Чтобы сделать это взаимоотношение вполне наглядным, да будет нам позволено привести в пример один случай венецианского искусства, особенно благоприятный для наблюдения. Я подразумеваю историю убийства Петра Мученика, как ее однажды написал один кватрочентист[154]
, в лондонской Национальной галерее и, с другой стороны, то же событие, вылившееся в классическую форму в (погибшей) картине Тициана в церкви Сан Джованни э Паоло. Кватрочентист разбирает по складам элементы события: вот лес, вот подвергающиеся нападению святой и его спутник; один бежит в одну сторону, другой — в другую, одного закалывают слева, другого — справа. Тициан же исходит из невозможности изображать рядом две аналогичные сцены. Повержение Петра должно быть главным мотивом, с которым ничто не смеет конкурировать. Поэтому он опускает второго убийцу и изображает спутника только убегающим, подчиняя его в то же время главному мотиву: спутник включен в то же самое движение и, продолжая направление, усиливает мощь напора. Его несет, как оторванный обломок, от той же стороны, где произошло падение святого. Таким образом, мешающий и отвлекающий внимание элемент превращается в необходимый деятельный фактор.Если мы захотим обозначить философскими терминами происшедший прогресс, то мы скажем, что развитие обозначает и здесь интегрирование и дифференцировку: каждый мотив должен встречаться только один раз, прежнее подобие частей друг другу заменяется их полной разнородностью, и в то же время дифференцированные части сочетаются в целое, в котором отсутствие одной части влечет за собой общее распадение. Эту сущность классического искусства предчувствовал уже Л. Б. Альберти, когда в часто цитируемом положении определял совершенное как состояние, при котором не может быть изменена ни малейшая часть без того, чтобы не замутилась красота целого; однако у него это только слова, а здесь перед нами встает наглядное представление.
При такой композиции Тициана все аксессуары привлекаются к усилению главнейшего впечатления, и это можно показать на примере деревьев. В то время, как лес на более ранних картинах стоит как нечто самостоятельное, Тициан заставляет деревья участвовать в движении; они вмешиваются в действие и тем самым на новый лад придают событию значительность и энергию.

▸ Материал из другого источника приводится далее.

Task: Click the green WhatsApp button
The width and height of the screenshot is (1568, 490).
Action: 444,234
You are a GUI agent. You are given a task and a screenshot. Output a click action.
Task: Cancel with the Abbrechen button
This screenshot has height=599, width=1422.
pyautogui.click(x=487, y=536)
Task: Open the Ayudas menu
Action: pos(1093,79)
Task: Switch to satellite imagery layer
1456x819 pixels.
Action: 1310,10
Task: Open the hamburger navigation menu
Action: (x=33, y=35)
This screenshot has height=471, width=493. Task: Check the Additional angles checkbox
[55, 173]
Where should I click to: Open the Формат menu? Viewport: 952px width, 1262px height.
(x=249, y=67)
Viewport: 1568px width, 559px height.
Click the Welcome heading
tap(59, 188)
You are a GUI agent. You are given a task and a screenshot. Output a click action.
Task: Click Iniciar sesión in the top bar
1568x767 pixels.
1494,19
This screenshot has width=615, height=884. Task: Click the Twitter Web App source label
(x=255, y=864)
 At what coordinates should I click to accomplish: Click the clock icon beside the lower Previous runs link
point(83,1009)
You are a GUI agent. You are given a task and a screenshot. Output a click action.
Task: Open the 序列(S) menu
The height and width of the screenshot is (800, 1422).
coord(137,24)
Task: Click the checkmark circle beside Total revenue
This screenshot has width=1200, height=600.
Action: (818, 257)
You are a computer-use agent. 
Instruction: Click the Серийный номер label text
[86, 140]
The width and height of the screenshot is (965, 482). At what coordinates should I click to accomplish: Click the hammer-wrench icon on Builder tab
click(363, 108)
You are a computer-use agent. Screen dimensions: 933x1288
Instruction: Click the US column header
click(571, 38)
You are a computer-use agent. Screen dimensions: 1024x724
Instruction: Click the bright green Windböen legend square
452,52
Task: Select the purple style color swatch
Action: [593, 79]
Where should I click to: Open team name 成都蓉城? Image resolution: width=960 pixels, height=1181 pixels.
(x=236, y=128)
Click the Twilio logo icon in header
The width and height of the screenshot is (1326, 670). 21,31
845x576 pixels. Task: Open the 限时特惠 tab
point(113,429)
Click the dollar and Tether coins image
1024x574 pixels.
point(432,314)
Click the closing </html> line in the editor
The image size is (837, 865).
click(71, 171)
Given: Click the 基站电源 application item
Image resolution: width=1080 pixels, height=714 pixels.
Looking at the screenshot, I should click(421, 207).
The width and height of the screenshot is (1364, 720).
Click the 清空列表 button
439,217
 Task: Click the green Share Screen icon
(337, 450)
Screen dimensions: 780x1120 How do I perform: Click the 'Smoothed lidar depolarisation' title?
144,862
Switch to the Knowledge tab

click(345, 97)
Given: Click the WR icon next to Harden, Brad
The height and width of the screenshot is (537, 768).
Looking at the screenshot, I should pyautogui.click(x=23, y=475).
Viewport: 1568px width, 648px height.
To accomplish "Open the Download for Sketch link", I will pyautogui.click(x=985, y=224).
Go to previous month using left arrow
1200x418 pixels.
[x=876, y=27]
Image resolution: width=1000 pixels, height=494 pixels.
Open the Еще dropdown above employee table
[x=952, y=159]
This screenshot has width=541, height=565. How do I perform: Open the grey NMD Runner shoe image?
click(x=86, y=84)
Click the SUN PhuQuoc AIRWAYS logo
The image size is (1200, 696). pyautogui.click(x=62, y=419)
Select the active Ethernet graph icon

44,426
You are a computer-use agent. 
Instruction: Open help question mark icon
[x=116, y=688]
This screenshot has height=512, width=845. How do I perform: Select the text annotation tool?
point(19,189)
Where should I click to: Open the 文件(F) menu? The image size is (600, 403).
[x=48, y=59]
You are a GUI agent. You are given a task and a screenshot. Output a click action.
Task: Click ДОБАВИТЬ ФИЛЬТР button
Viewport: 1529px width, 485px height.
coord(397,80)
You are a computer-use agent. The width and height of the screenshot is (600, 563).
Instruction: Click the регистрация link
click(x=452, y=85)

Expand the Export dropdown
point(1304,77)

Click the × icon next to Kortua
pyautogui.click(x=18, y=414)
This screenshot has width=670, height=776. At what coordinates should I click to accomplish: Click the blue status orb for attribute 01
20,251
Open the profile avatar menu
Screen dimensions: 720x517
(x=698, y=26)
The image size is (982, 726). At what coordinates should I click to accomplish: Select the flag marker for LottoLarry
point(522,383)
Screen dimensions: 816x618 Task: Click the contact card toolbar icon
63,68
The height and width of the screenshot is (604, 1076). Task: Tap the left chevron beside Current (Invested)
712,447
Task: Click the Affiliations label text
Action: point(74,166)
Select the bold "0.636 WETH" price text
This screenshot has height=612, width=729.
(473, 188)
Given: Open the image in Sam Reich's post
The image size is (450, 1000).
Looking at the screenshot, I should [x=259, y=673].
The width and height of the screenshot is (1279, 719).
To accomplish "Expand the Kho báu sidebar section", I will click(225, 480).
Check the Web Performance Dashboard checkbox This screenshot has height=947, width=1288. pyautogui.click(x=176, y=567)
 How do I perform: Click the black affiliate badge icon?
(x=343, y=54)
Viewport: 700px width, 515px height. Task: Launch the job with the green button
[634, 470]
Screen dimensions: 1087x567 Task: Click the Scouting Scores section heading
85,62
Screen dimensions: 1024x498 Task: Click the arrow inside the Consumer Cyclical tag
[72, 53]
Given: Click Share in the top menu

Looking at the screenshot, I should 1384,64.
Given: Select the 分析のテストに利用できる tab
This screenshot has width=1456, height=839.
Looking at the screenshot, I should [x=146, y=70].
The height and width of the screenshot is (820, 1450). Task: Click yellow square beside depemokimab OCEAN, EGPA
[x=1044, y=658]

Когда в семнадцатом столетии Доменико, теснейшим образом примыкая к Тициану, снова рассказал ту же историю в известной картине Болонской пинакотеки, уже притупилось понимание всей этой художественной мудрости.
Само собой понятно, что применение ландшафтных фонов в целях целостного воздействия фигур было так же известно чинквечентистскому Риму, как и Венеции. О значении пейзажа в рафаэлевском «Чудесном улове» уже было упомянуто. Если перейти к следующему ковру, к «Призванию», то перед нами то же зрелище: вершина далеко вытянувшейся линии холмов падает как раз на цезуру группы и таким образом тихо, но настойчиво помогает группе учеников явиться обособленной массой в противовес Христу. Если же мне будет позволено еще раз взять венецианский пример, то «Иероним» Базаити (Лондон), сравненный с соответствующей фигурой Тициана (в Брера), со всей ясностью обнаружит противоположность понимания двух столетий. Там — пейзаж, который сам по себе должен нечто означать, и в который святой помещен без всякой необходимой связи; здесь, напротив, фигура и линия гор с самого начала задуманы вместе: обрывистый, лесистый склон, мощно поддерживающий стремящуюся вверх фигуру отшельника, буквально подхватывающий его, — инсценировка, которая настолько же приноровлена именно к этому пейзажу, насколько и он к ней.
Таким образом, приучаются рассматривать и архитектурные фоны не как произвольное обогащение картины, — согласно правилу: чем больше, тем лучше — но ищут и здесь необходимых отношений. Понимание того, что архитектурное дополнение может повысить достоинство человеческого явления, существовало всегда, но архитектурный элемент большей частью брал перевес. Роскошная архитектура Гирландайо слишком богата для того, чтобы служить благоприятным фоном для его фигур, и там, где дело идет о простом случае, о фигуре в нише, мы с удивлением увидим, как мало кватроченто занималось учетом выигрышных комбинаций. Филиппо Липпи так далеко заходит в изолированной трактовке, что его сидящие святые (в Академии) не корреспондируют даже с нишами задней стены и являются такой кричащей выставкой случайного, которая должна была казаться совершенно нестерпимой чинквеченто. Он явным образом ищет скорее впечатления беспокойства, чем достоинства. Об умении же Фра Бартоломмео совершенно иным образом, путем перереза ниши сверху, придать величие своим героям, свидетельствует «Воскресение» в палаццо Питти. Излишне возвращаться к другим примерам воздействия строительных элементов в XVI веке, когда архитектура является как бы выражением мощи самых изображаемых персонажей.